Tens of thousands of people attended a rally outside the parliament in Athens.

A molotov cocktail explodes next to Greek riot police during clashes after a rally in Athens (Yorgos Karahalis/AP)
A molotov cocktail explodes next to Greek riot police during clashes after a rally in Athens (Yorgos Karahalis/AP)

Protesters clashed with police outside the parliament in Athens during a rally that drew tens of thousands of people against the Greece-Macedonia name deal.

At least 25 officers were injured and seven people arrested, police said.

Demonstrators threw rocks, flares, firebombs, paint and other objects at riot police, who responded with repeated volleys of tear gas.

Demonstrators clash with Greek riot police (Thanassis Stavrakis/AP)

Some protesters jumped over a fence and tried to scale the steps but officers chased them back down.

One man draped in a Greek flag attacked police with a large stick, while others swung big flags on wooden poles and struck officers.

People attending the rally said large clouds of tear gas led many to abandon the protest.

The square in front of parliament had nearly emptied out by early evening, though small groups of protesters continued to clash with officers.

A demonstrator uses the Greek flag to battle riot police (Yorgos Karahalis/AP)

Greece’s parliament is expected to start a debate Monday on ratifying the deal and vote on it by Friday.

Macedonia’s parliament has already approved it, agreeing the country would go by the name North Macedonia.

Macedonia and Greece struck the deal in June to end a decades-long dispute over the name, which Greece says harbours territorial claims on its northern province of the same name.

Protesters are against the deal because they believe any use of the name Macedonia in the neighbouring country’s name is a usurpation of ancient Greek heritage and implies territorial claims on Greece.

Greek riot police chases demonstrators (Thanassis Stavrakis/AP)

A statement from the office of Prime Minister Alexis Tsipras blamed “extremist elements and members of Golden Dawn” – an extreme-right, anti-immigrant party – for the clashes on Sunday.

It said: “In our democracy, citizens’ free expression is an inalienable right, even for those who want to abolish democracy … it is also the duty and obligation of those of us who do believe not to allow them. Let’s isolate and condemn them.”

Police said in a statement that officers had been attacked by “organised groups of individuals with special ferocity, (using) rocks, iron bars, wooden clubs, firebombs, etc. … police forces acted according to operational plans and orders, showed restraint and professionalism and, using the appropriate methods, repelled the attacks.”

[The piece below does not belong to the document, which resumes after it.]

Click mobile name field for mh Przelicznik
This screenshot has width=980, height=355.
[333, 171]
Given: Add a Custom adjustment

Protest organisers said they hoped to attract more than 600,000 people. Police released an official estimate of 60,000.

Protesters wave Greek flags outside parliament in Athens (Thanassis Stavrakis/AP)

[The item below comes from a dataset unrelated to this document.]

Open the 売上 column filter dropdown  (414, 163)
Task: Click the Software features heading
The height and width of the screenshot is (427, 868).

While organisers said about 3,000 buses would travel from northern Greece alone, police said a total of 327 had arrived from across the country Sunday afternoon.

Among the people who addressed the protest were former conservative Prime Minister Antonis Samaras, a member of the Mount Athos monastic community and a Greek-American former politician, Chris Spirou, who was once a member of New Hampshire’s House of Representatives.

In northern Greece, farmers temporarily blocked the highway leading to the Macedonian border in solidarity. It later reopened.

About 300 anarchists staged a counter-demonstration on Sunday. Police erected barriers to prevent clashes.

After their otherwise peaceful rally, anarchists burned a car with official licence plates.